To validate a will one needs to fulfil certain requirements. The will act of 1987 lays down certain requirement validate a will this is done to ensure the fact that will is being protected from fraudulences and misusage. This formalities are set to assure the fact that a person signing a will understand its importance and the effect it may cause in the future.
Minimum age for writing a will
According to the law of England and Whales a person who is or above the age of 18 can make the will under the circumstance where the person understands the consequences of making the same. The person should have the mental capacity of understanding its validity and values. However there are some of the circumstances (For instance the member of army or seamen) where a person can make a will even if the person is below the age of 18.

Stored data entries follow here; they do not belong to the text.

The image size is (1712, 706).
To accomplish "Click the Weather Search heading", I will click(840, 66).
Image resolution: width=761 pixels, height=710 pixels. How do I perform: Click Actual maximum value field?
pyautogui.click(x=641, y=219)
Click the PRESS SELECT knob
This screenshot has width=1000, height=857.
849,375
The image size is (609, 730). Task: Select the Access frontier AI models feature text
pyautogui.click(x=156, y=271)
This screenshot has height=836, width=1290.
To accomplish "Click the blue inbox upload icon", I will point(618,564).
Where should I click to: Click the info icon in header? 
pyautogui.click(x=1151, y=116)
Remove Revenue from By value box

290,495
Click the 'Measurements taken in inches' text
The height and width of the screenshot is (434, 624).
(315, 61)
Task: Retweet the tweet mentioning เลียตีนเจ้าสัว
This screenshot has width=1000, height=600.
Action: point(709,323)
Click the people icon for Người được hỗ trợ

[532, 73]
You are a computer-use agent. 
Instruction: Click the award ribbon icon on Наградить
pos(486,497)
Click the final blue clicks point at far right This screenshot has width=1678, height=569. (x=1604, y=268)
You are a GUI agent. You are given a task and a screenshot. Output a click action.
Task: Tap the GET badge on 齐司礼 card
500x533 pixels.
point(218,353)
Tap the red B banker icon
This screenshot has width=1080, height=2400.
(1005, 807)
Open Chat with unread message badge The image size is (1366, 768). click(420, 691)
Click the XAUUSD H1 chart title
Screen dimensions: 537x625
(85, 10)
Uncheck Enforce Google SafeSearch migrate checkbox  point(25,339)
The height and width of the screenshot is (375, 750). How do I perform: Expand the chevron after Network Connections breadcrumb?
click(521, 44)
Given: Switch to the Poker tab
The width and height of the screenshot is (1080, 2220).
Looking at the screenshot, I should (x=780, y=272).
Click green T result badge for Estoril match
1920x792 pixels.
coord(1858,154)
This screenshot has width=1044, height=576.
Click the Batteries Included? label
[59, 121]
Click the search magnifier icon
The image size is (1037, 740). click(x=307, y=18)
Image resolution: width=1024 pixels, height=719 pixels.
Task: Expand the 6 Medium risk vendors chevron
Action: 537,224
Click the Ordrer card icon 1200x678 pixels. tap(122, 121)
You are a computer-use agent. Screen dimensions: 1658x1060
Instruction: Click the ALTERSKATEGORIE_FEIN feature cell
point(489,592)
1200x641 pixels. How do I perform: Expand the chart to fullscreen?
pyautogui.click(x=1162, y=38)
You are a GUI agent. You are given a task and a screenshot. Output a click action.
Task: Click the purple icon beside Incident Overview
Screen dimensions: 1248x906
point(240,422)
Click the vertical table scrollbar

The mental capacity act 2005
The word “Mental” capacity as written in the mental capacity act of 2005 stops the misuse or the fake practice of will. A person is considered to be in the right mental capacity in the circumstance when the person is able to understand the fact that they are making a will and its consequential effects. Furthermore, the person needs to have the basic idea of what they own. The person should also be able to recognize the parties who will receive the estate. Lastly the mental capacity of the person is validated if the person doesn’t have any symptom of mental illness.
What are the formalities associated with writing a will?
The will must be in the form of writing (thought there are exceptions for mariners and soldiers). The author of the will or the testator must put their signature in the will and in the circumstance when the testator is physically incapable of signing it, the testator may ask someone else to sign on his/her behalf in his/her presence. The testator must intend to legally bind the will. Alongside there should be two witnesses present during the time of signature and the witnesses should also put their signature to validate the will.
Laws associated with marriage and divorces
If the marriage happens after the execution of the will than the will is being revoked. This can be prevented with the expression of the testator that they are intending to get married. The expression of the intention is not enough but the testator also needs to mention the name of the spouse. A spouse deem to die for the will in the circumstance where the testator divorces the spouse after making a gift.
A witness of the will is not eligible for gifts. Proper care must be taking for validating a gift as the rules of inheritances is not a straight forward list of what one gets if someone dies.
The process of amendment follows the same procedure of making a will. An amendment can only be executed if the testator and the both the witnesses are willing to sign.